You could of course find these variants from your python code, but here's an alternative approach using bcftools
.
We'll first generate a new version of the filtered VCF that keeps the failed variants in but marks them as 'FAIL' (as the original version removed them entirely). You can produce
it by adding the -s
option to the bcftools filter
command, to 'soft filter' the file:
bcftools filter -Oz \
-i 'DP>=1000 & DP<=10000 & MQ>=40 & MQ0F<=0.05 & AN>=300 & AC>=2 && QUAL>=50 & RPB>=0.0001 & MQB>=0.0001 & BQB>=0.0001 & MQSB>=0.0001' \
-o 'GWD_30x_calls.soft-filtered.vcf.gz' \
-s FAIL \
calls/GWD_30x_calls.vcf.gz
Note
Use the same filters as you used in the Variant quality control section, if you changed them.

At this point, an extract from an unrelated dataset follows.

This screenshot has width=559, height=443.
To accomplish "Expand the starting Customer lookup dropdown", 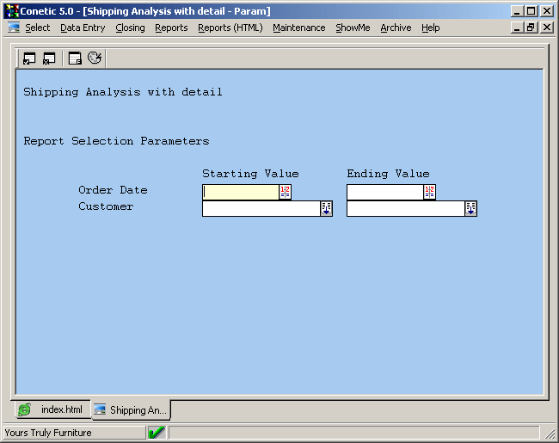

Let's also index the file, which helps bcftools
select specific variants or regions:
bcftools index GWD_30x_calls.soft-filtered.vcf.gz
Now the SNPs in the data can be viewed like this:
bcftools view \
-H \
-r chr19:48693822-48708100 \
--types snps \
GWD_30x_calls.soft-filtered.vcf.gz \
| less -S
Note
We used the -r
option above to restrict to the region that our subsetted read data in reads/
corresponds to.
Scroll around in this file a bit and pick a SNP that says FAIL
in the FILTER
column - for example, in my filtering, there's a SNP at chr19:48700152 that failed the filter.
We can now use bcftools query
to pull out a list of samples that appeared to carry the alternate alleles at this variant. The syntax is a bit arcane, but very powerful - it's
described on the bcftools manual page. For our purposes it can be done like this:
bcftools query \
--regions chr19:48700152-48700152 \
--include 'TYPE="snp" & GT="alt"' \
--format 'Variant:\n%CHROM:%POS %REF>%ALT %FILTER\nINFO=%INFO\n\nNon-ref samples:\n[%SAMPLE %GT\n]' \
GWD_30x_calls.soft-filtered.vcf.gz \
| head -n 30
You should see the INFO fields for the variant, followed by a list of the first few samples that were called with non-reference genotypes.
Can you see why it failed?
You can also samtools tview
, as in the earlier practical to inspect the pileup for these samples:
samtools tview --reference GRCh38_chr19.fa.gz -p chr19:48700152 reads/HG02588
Better yet - load up the data in IGV and see if you agree with the filtering.